El alojamiento. De verdad. En Rumanía vivía con seis hombres en dos habitaciones — dos literas y nadie dormía bien. En Eindhoven llegué a un apartamento en Veldhoven con un compañero. Habitación propia. Llave propia. Llave propia — lo apunto dos veces porque en Rumanía nunca lo tuve. Y en planta: en TUS me llaman por mi nombre. Con mi anterior empleador era el número 247. Mi jefe de turno — Ton, se llama — me preguntó tras tres semanas cómo iban mis hijas y cómo me llamaba yo. No las dos cosas a la vez, sino en dos conversaciones. Eso se recuerda.
¿Qué fue difícil?
El idioma. Pensaba: "con inglés llego." No llega. No en planta con compañeros, y desde luego no en el médico de cabecera o en el banco.
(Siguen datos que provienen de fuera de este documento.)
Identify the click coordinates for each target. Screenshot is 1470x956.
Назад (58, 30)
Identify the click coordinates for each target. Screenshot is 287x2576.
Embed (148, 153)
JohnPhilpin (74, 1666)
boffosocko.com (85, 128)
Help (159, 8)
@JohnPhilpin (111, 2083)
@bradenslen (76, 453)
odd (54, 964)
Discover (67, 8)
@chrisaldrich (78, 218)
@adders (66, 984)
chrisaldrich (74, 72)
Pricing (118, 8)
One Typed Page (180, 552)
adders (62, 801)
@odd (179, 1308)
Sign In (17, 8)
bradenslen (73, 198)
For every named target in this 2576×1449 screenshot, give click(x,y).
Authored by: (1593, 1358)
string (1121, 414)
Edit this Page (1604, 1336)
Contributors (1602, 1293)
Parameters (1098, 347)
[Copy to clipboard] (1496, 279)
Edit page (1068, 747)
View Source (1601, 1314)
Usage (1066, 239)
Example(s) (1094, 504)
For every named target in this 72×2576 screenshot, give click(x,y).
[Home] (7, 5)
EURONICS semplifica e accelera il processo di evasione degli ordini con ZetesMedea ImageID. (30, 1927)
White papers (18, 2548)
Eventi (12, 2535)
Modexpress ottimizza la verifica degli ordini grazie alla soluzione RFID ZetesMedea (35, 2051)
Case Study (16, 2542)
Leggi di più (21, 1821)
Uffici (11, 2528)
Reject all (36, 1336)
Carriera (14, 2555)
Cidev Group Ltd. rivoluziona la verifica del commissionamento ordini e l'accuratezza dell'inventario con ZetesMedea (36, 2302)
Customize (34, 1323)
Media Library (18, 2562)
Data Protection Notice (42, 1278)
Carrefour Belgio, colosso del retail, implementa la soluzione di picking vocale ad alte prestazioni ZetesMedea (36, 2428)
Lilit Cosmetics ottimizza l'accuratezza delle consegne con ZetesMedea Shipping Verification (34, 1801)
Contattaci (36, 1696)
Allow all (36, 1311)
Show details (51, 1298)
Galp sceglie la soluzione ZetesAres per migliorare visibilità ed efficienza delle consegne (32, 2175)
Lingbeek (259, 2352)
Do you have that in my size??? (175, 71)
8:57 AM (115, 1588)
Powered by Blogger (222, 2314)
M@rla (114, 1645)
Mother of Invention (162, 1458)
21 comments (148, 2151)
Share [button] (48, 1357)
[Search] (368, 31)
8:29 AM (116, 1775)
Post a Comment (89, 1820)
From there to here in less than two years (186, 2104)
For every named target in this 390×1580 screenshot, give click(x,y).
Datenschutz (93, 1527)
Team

FlexHero ofrece clases de neerlandés — dos horas por semana, gratis, jueves por la noche. El primer mes me pareció tiempo perdido. Hoy, tras 14 meses, pido el café en neerlandés y entiendo el 70% de lo que dice mi jefe. Lo otro difícil: el tiempo en enero. Pessoal, no tenía ni idea. Oscuro a las cuatro de la tarde, lluvia que cae de lado. Te acostumbras, pero no rápido.
¿Cómo es el contacto con tu familia?
Ha cambiado, para bien. Vuelo cada cuatro semanas a casa — Ryanair desde Eindhoven, hora y media, viernes 20:00 aterrizo en Oporto. FlexHero paga dos vuelos al año, los demás los pago yo — me cuestan unos 90 € ida y vuelta si reservo a tiempo. Mi mujer y las niñas vienen una vez al año en verano. Este año hicimos una semana en Texel. En mi etapa rumana no podía: ni dinero ni días libres.
¿Cuánto ganas ahora y va a casa?
Nunca he tenido secretos con los números: entre 2.450 y 2.700 netos al mes según horas extra. El alojamiento se descuenta aparte — 110 € a la semana por mi habitación. Comida y transporte unos 350 al mes. Envío unos 1.500 a casa, el resto ahorro y tengo algo para mí. En Constanța quedaban 200 al mes para ahorrar. Es otra vida.
¿Planes de futuro?
Dos años más. Quizá tres. Después quiero volver a Portugal y montar un pequeño taller — metalurgia para particulares y granjas. Mi primo ya tiene terreno en Penafiel. La FlexHero Academy me ha ofrecido este año un curso de TIG, ahí estoy. Es exactamente lo que necesito para lo que quiero luego. En Eindhoven no solo gano dinero, también aprendo. No me lo esperaba.
¿Qué le dirías a alguien que ahora duda?
Tres cosas. Una: elige una agencia que te llame en tu idioma, no solo mails. Dos: pide a otra persona de tu país su experiencia antes de firmar. Y tres: ven con un plan para lo que harás después, no con la idea de que te quedarás aquí para siempre. Así lo ves como un paso intermedio y eres más feliz.